■ **Extracted entries**
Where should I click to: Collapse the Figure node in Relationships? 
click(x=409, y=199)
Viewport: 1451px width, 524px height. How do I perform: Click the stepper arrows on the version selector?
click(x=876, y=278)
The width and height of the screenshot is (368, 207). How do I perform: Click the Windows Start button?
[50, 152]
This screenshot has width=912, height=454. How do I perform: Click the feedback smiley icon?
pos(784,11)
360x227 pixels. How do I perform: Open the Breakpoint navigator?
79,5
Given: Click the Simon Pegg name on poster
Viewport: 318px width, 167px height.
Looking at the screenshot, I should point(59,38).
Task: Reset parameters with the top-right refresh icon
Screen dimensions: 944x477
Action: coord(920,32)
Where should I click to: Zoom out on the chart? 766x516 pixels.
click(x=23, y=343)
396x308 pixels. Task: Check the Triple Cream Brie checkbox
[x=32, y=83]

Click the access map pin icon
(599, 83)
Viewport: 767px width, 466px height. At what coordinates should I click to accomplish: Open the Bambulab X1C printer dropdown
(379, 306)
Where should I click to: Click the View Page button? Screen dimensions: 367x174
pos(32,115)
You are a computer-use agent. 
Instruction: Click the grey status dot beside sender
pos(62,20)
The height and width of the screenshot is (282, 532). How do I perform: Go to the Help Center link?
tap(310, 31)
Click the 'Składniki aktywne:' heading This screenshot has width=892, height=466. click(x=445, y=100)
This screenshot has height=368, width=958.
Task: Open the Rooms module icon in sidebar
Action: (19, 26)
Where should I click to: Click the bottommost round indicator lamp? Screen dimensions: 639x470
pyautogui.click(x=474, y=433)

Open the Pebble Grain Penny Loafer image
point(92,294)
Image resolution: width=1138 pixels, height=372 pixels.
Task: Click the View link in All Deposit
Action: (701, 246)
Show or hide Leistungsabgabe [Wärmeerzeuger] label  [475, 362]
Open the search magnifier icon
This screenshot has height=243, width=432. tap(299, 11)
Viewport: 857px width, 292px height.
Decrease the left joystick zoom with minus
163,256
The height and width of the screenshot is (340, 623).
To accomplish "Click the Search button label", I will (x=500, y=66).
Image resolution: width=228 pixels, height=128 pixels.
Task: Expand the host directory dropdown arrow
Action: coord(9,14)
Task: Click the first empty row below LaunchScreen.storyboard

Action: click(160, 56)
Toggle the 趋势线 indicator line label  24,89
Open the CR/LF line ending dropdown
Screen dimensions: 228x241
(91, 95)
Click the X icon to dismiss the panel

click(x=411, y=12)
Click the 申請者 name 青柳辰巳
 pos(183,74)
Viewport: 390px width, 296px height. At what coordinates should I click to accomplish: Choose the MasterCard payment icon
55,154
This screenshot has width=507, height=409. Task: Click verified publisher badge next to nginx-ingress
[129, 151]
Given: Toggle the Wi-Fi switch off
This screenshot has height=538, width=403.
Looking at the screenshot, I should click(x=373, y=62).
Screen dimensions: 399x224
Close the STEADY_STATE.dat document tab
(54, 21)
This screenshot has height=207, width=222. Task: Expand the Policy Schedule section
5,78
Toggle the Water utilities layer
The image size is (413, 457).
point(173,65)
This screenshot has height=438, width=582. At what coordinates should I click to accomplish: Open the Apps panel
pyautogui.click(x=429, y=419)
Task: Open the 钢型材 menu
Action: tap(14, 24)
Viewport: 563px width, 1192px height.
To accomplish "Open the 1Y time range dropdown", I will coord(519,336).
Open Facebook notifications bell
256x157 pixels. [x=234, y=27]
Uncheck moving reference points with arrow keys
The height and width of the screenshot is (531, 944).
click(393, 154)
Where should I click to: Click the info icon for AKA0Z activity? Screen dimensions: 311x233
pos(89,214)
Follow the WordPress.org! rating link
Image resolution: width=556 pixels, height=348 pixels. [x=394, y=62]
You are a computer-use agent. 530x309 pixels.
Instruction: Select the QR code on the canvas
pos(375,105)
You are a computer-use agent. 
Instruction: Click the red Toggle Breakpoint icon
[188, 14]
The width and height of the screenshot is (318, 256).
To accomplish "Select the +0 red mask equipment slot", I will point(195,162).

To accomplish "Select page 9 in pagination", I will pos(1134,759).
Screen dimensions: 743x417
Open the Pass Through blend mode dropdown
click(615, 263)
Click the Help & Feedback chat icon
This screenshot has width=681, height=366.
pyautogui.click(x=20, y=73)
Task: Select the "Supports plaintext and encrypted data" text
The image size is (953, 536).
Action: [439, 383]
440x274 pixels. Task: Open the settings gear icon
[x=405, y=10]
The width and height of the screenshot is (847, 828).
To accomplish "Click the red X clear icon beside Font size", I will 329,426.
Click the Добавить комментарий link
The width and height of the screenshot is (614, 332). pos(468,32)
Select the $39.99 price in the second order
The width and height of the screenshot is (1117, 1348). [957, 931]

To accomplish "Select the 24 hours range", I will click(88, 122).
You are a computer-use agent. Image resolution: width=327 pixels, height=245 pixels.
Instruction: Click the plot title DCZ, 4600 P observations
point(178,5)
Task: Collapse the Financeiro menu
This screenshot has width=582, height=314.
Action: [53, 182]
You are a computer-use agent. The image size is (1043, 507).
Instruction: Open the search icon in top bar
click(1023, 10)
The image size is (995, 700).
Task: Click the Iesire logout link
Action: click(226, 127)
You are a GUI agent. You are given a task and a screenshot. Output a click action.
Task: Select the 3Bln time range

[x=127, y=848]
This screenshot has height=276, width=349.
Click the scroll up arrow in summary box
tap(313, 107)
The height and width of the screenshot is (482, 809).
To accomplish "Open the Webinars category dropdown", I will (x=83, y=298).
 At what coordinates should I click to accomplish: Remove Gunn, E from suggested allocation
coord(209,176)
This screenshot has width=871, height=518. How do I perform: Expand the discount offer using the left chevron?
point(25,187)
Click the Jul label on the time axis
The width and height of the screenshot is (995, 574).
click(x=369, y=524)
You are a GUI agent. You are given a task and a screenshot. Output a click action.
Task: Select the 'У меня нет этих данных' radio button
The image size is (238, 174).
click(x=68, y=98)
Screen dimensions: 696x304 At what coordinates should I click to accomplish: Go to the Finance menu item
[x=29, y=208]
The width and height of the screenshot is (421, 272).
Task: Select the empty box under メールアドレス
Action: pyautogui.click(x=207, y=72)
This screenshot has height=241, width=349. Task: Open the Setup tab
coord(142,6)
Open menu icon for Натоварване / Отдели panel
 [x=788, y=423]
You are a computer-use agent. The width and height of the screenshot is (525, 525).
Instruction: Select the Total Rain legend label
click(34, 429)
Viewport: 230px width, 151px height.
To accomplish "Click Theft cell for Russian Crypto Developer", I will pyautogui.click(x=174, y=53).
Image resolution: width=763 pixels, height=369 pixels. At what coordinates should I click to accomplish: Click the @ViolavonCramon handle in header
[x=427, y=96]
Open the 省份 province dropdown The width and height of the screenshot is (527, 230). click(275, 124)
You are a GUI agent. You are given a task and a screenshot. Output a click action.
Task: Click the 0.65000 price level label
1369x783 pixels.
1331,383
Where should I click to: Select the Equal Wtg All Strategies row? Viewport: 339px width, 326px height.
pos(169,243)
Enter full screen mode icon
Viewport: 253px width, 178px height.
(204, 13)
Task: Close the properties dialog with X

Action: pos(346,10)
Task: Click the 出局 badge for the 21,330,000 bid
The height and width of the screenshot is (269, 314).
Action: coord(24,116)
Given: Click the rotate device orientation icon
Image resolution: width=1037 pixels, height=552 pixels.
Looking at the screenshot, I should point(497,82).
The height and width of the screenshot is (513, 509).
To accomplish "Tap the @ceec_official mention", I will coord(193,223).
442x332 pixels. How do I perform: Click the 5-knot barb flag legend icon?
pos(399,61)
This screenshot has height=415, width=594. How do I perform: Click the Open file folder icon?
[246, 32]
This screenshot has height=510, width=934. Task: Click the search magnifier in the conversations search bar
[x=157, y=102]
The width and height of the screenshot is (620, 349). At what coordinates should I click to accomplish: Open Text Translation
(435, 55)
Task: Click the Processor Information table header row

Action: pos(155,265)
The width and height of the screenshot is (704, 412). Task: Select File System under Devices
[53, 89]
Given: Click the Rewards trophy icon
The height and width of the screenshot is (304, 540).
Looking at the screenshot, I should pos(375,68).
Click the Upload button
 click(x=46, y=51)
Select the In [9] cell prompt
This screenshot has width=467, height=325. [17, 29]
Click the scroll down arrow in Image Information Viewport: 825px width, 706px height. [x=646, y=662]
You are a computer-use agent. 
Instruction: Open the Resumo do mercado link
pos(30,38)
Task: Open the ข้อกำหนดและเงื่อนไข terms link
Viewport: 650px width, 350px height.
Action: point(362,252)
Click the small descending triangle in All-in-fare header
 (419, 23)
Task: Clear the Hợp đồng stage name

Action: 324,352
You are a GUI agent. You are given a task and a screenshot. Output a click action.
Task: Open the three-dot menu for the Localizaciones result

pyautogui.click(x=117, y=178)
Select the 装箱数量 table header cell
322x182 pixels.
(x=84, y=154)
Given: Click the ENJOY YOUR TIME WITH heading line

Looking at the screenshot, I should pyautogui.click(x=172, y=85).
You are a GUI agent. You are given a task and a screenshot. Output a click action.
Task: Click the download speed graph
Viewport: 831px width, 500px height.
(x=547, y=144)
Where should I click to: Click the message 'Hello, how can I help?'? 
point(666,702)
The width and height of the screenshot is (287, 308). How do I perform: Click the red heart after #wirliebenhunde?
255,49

■ **What is required**
Whenever a line of the data holds the string "computer", pick that line out.

■ **Your solution**
You are a computer-use agent. 
You are a computer-use agent. 530x309 pixels.
You are a computer-use agent. 
You are a computer-use agent. Image resolution: width=327 pixels, height=245 pixels.
You are a computer-use agent. The image size is (1043, 507).
You are a computer-use agent. The width and height of the screenshot is (525, 525).
You are a computer-use agent. 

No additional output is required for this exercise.